Flying home from Kenyon College, from which my daughter just received her B.A., with Martha Nussbaum's remarks about pluralism, democracy and the value of a rigorous liberal arts education fresh in my mind, I was brought abruptly down to earth by Michael Bloomberg's latest riposte, in response to a lawsuit challenging the closure of 22 poorly performing schools. "Unfortunately, there are some parents who just come from -- they never had a formal education and they don't understand the value of education," he remarked on his weekly WOR radio report. What's more, he evoked -- and declared dead -- "the old Norman Rockwell family," implying that its culture and values were alien to the poor, immigrant families of color, who rely on the schools he intends to close.

While our mayor was busy alienating his multicultural, diverse and angry constituency of NYC families, in the tradition of his departed chancellor, Cathie Black, parenting pundit Lisa Belkin offered a glimpse at a new, national trend of "legislating parenting." Belkin highlights the evolution from the "accepted truth" of "teacher knows best" -- from that mythical time, presumably, of those Norman Rockwell families -- to today's prevailing attitude that teachers are the root of the problem. Her research has revealed a number of bills, introduced across the country that, among other things, fine, or bring charges against parents for their childrens' recurrent absences. And an interview with a Republican Florida state representative turned up a piece of legislation requiring that parents' grades for involvement be posted on their kids' report cards.

Don't we have enough scapegoats? And isn't it time we focused on engaging, rather than alienating parents?

Family involvement is a sine qua non of children's development and school success.
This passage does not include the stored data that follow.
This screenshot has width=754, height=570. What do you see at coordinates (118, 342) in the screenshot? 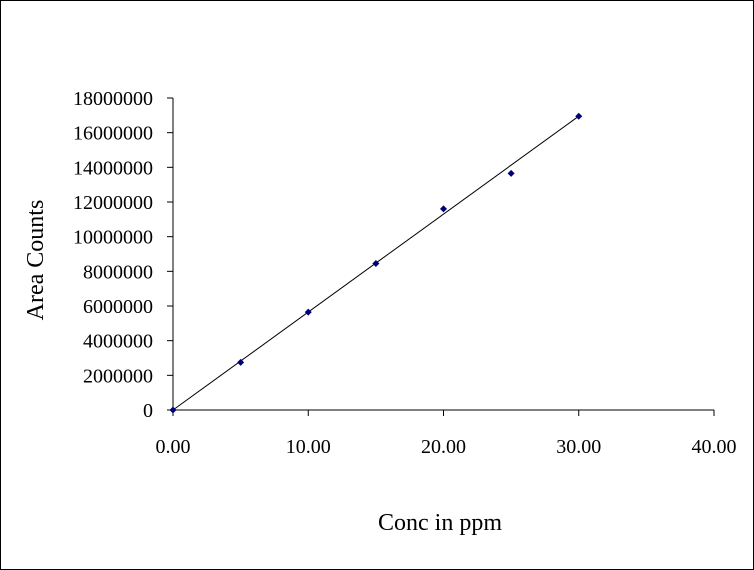
I see `y-tick-label: 4000000` at bounding box center [118, 342]. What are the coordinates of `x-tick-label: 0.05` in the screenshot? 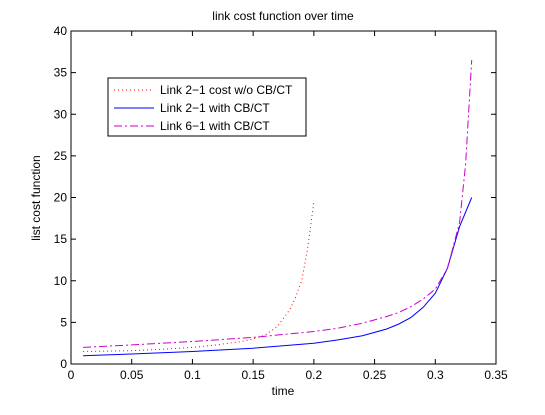 It's located at (132, 375).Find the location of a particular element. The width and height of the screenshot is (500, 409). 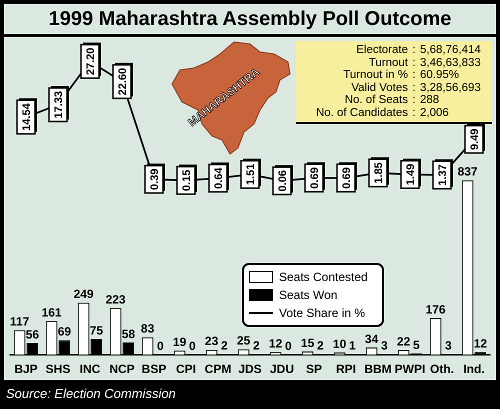

data-label: 19 is located at coordinates (180, 342).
As the Harvard Family Research Project points out in Beyond Random Acts: Family, School, and Community Engagement as an Integral Part of Education Reform, nearly half a century of research confirms the positive impact of family engagement on readiness, academic achievement and graduation rates. Long on the margins of education reform, family, school and community engagement has recently gained traction as a viable strategy for school turnaround efforts and promotion of systems change writ large. The framework is based on a foundation of shared responsibility, including an intentional flow of information about child development and learning as well as positive parenting practices (playing with children, book reading, conversations about occupational aspirations); family involvement with schools, which means attendance at parent-teacher conferences, communication with teachers and volunteering; parent participation in school leadership and governance; and advocacy, in the form of collective organizing and mobilization, which places parents right where they should be: at the heart of education reform.
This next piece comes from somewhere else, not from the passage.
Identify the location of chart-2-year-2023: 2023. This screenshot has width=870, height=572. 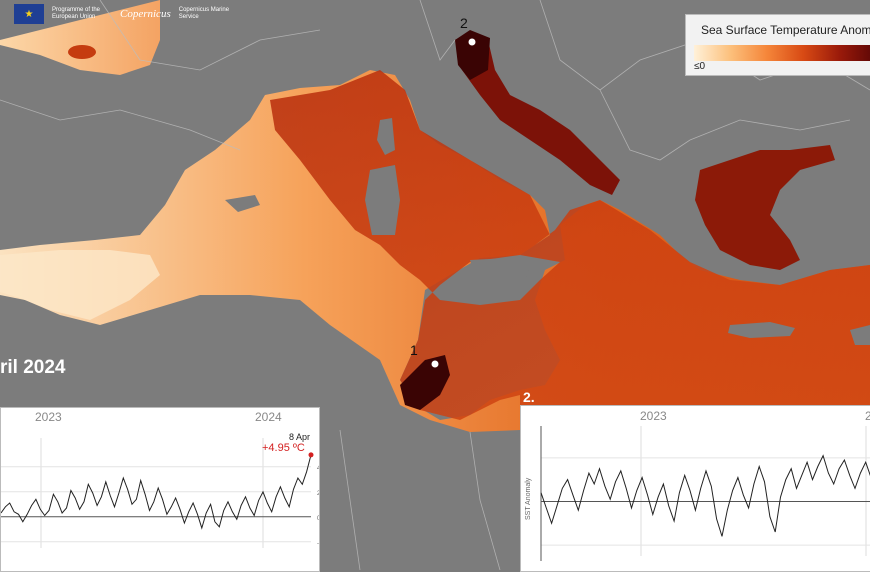
(654, 416).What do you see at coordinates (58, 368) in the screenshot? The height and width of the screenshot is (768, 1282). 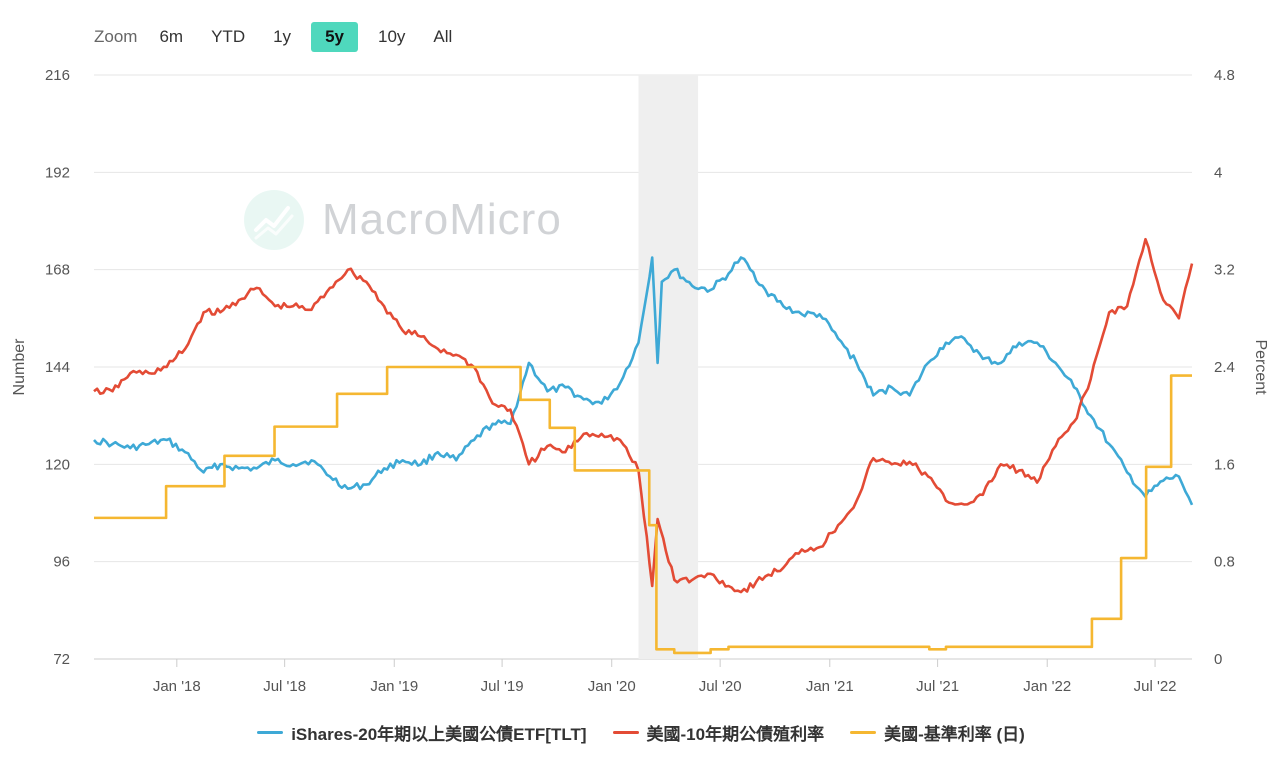 I see `left-axis-tick: 144` at bounding box center [58, 368].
As usual, the road from advocacy to policy-making is filled with potholes. On May 17, fellow blogger Valerie Strauss, at the Washington Post, did a helpful, little inventory of cuts to education. Forty-three programs are on the Republican chopping block, among them those that take a two-generation educational approach (yes, that's parents and children): the Even Start Family Literacy Program, which received $66.5 million in fiscal years 2008, 2009 and 2010, was not funded in the final 2011 budget agreement, and was consolidated in the President's 2012 budget request, as well as Parental Information and Resource Centers, which received $38.9 million in fiscal year 2008 and $39.3 million in both fiscal years 2009 and 2010, but was not funded in the final 2011 budget agreement, remains consolidated in the President's 2012 request, and -- take note -- has been deemed duplicative of ESEA Title I parental engagement activities. You can't have too much of a good thing, can you?

Fortunately, enlightenment prevails on some corners of the Hill. Concurrent with Republican collective axe-wielding, Senator Tom Harkin, chair of the Senate Health, Education, Labor and Pensions Committee, introduced The Promise Neighborhoods Act, authorizing five-year renewable grants for partnerships between schools and communities to provide, among other things, prenatal education and support for expecting parents, high-quality early care and education and meaningful family engagement and support.

Five hundred organizations -- a nice cross section of the village that it takes to raise a child -- have signed on to support Harkin's proposed legislation. The elders must be smiling. Including Edward Zigler, psychology professor emeritus at Yale, former U.S. Child Bureau Chief and architect of Head Start. Undermining parents, whom Zigler calls "the most significant lever of human development" is a zero-sum game. And punitive measures, like fines and legal action, just won't change the score.